I did pull a few keepers from the monk vibe—without wrecking sleep.

  • A short “deep block” each morning (90 minutes). I use a cube timer and the Forest app.
  • A “no-scroll” rule after dinner. My phone stays parked by the door. Out of sight helps.
  • A hard caffeine cutoff at 2 pm. Sleep came faster.
  • Noise control. Sony WH-1000XM5 in the day; Loop earplugs when I need quiet.
  • A tiny “shutdown ritual.” I write three lines: what I did, what I’ll do tomorrow, and one worry I’ll handle. Then I stop.
  • Light walk right after breakfast. Morning sun resets me better than another latte.

Looking back, I also ditched the endless bedtime swiping on dating apps; if you’d rather schedule one quick, no-strings meetup and avoid the late-night distraction treadmill, check out FuckBuddies—the platform streamlines casual connections so you can satisfy your social side fast and get back to your focused routine refreshed. Los Angeles readers who want that same friction-free approach but with hyper-local options can browse the tailored listings at Backpage West Hollywood where vetting is quick and meets are arranged on your terms, freeing up evening headspace for sleep instead of scrolling.

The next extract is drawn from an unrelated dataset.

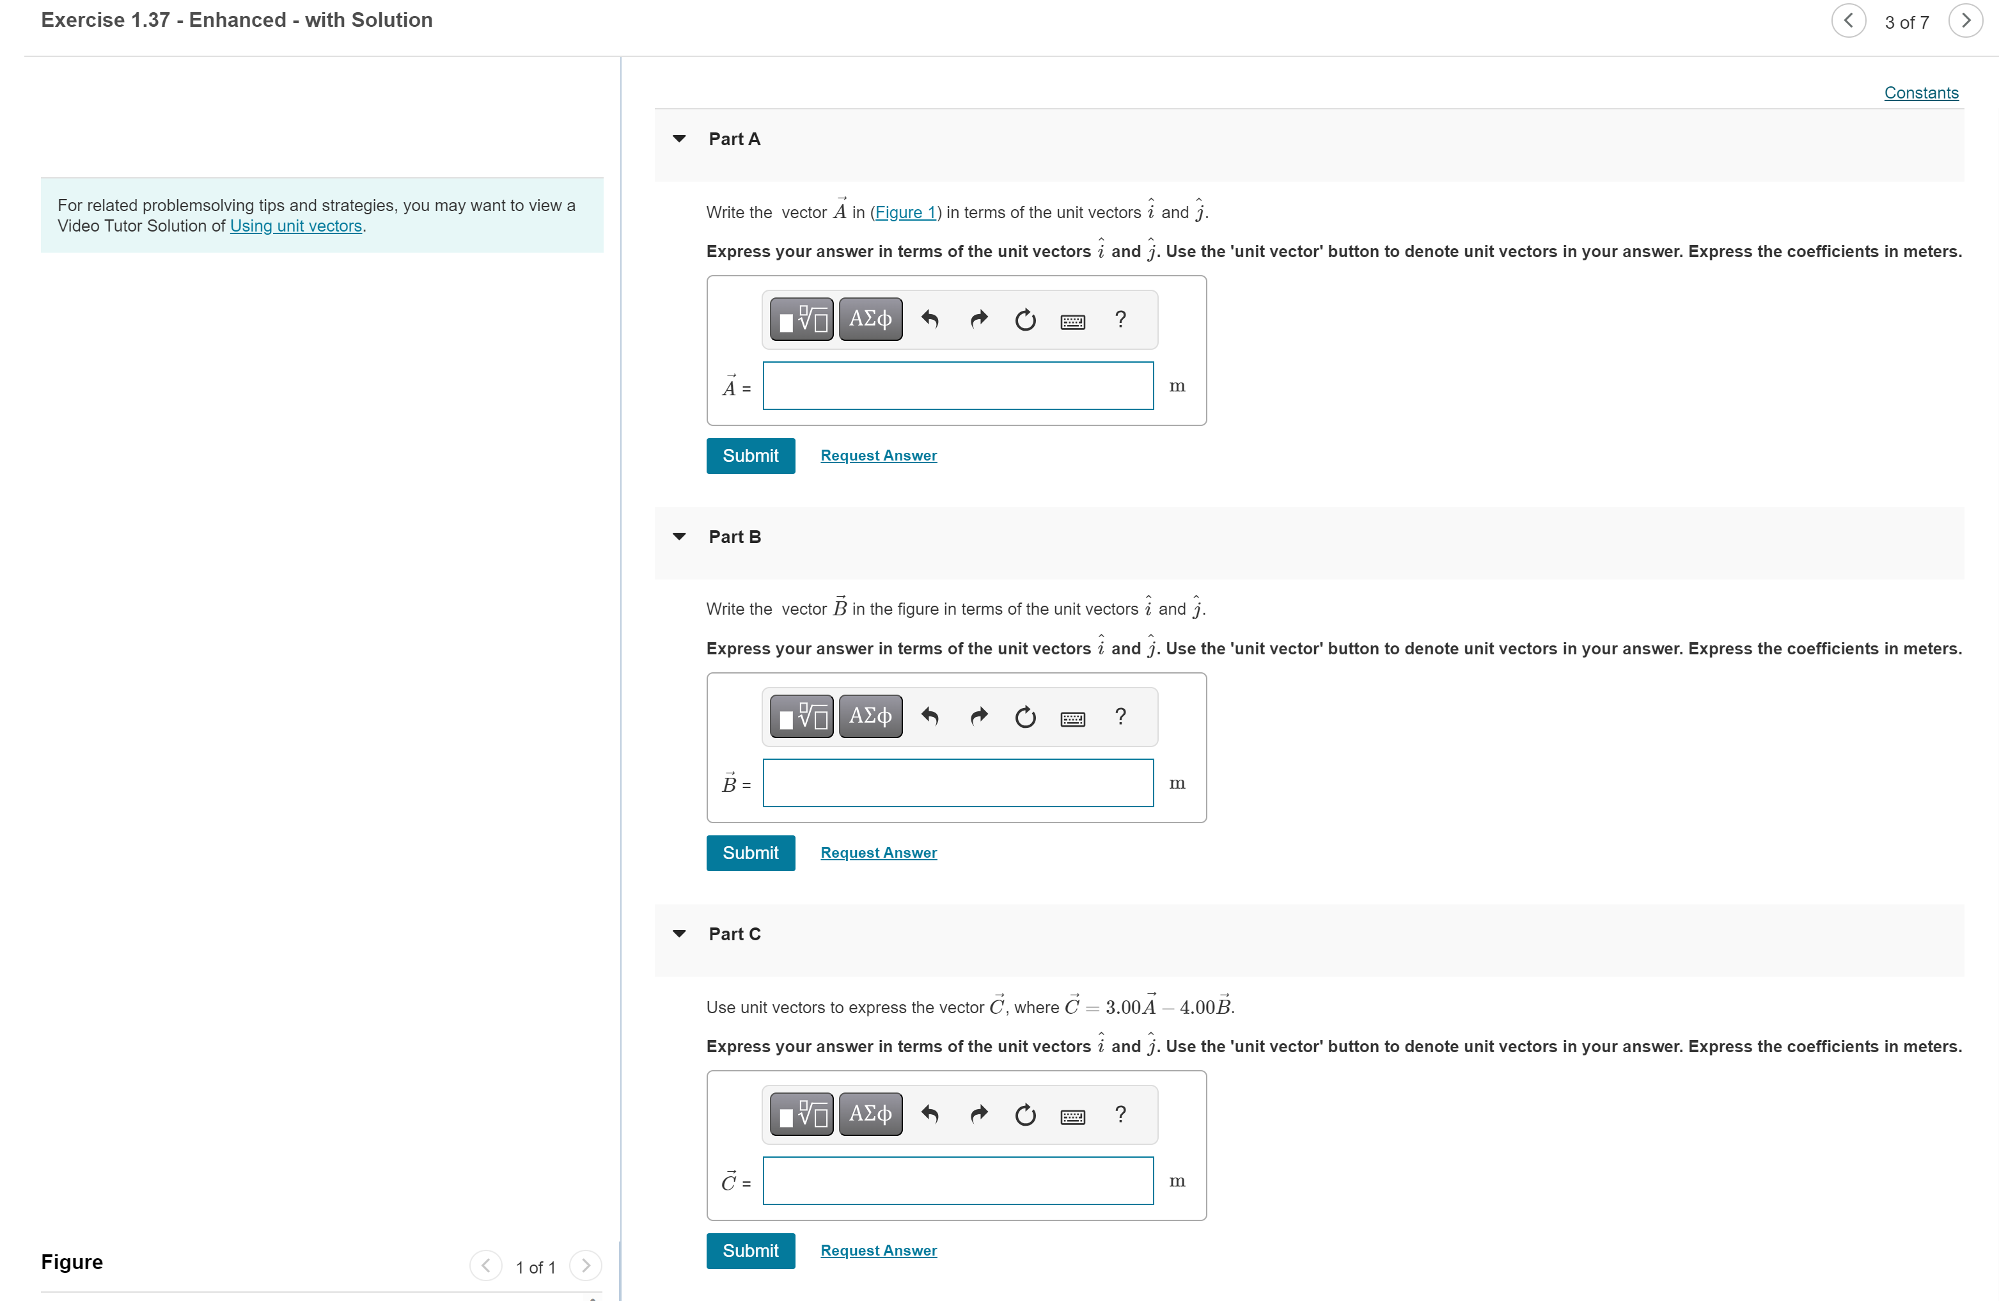Submit the Part A answer
This screenshot has height=1301, width=1999.
(750, 456)
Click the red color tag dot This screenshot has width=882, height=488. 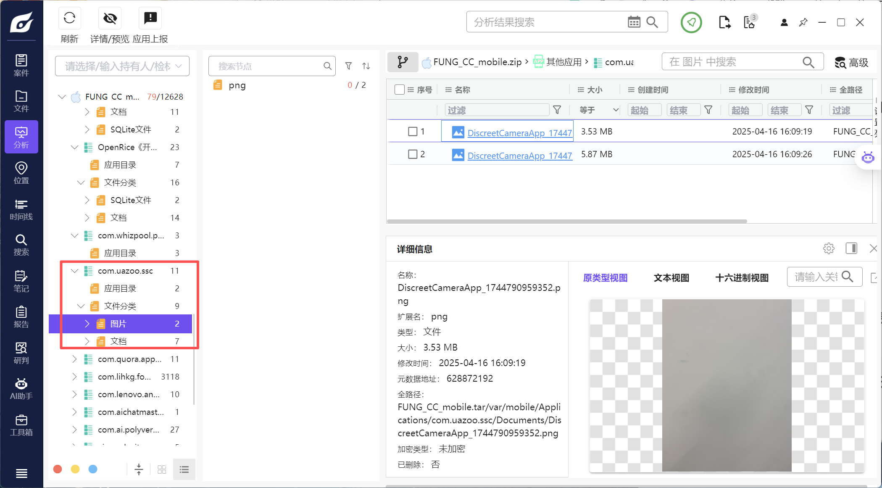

I also tested a Hatch Restore for a gentle wake-up. It sounds silly, but that soft light felt kind. Kind wins.

A quick winter note

I tried this in late winter. Dark mornings add drag. If you’re chasing focus then, be gentle. A 10-minute light session helped more than any “push through” quote I saved on Instagram.

Who might still feel tempted?

If you’re in school, on a deadline, or launching a thing, I get it. The pull is strong. But please hear me: cutting sleep felt like borrowing hours at shark rates. I paid back with interest.

If you must run a short sprint, keep your sleep stable. Trim screen time. Trim meetings. Trim the fluff, not your night.

Pros and cons of the “sleep less” advice

Pros

  • It feels edgy and brave for a day or two.
  • Your calendar looks full. That can lift mood, fast.

Cons

  • Foggy brain, shaky moods, and clumsy mistakes.
  • Health signals dip. Mine did.
  • Work quality slips, even if your logs look packed.
  • It strains people around you. I got snappy. Not proud of that.

For a moderated blueprint that keeps shut-eye intact, see I tried full Monk Mode for 30 days—it helped, it hurt, here’s my honest take.

My verdict

Monk mode with sleep deprivation? Hard pass. It promised grit. It gave me glitches.

Monk mode with sleep protected? That I like. Keep a clean focus block. Kill the noise. Eat simple food. Move a bit. Sleep like it’s part of the job—because it is.

I wanted to be a machine. Turns out I’m not. I’m a person. And when I treat myself like one, my work gets better, and it stays better.

If you’re reading this at 1 am, hey—close the tab. Write three lines for tomorrow. Then bed. Your future self will high-five you in the morning.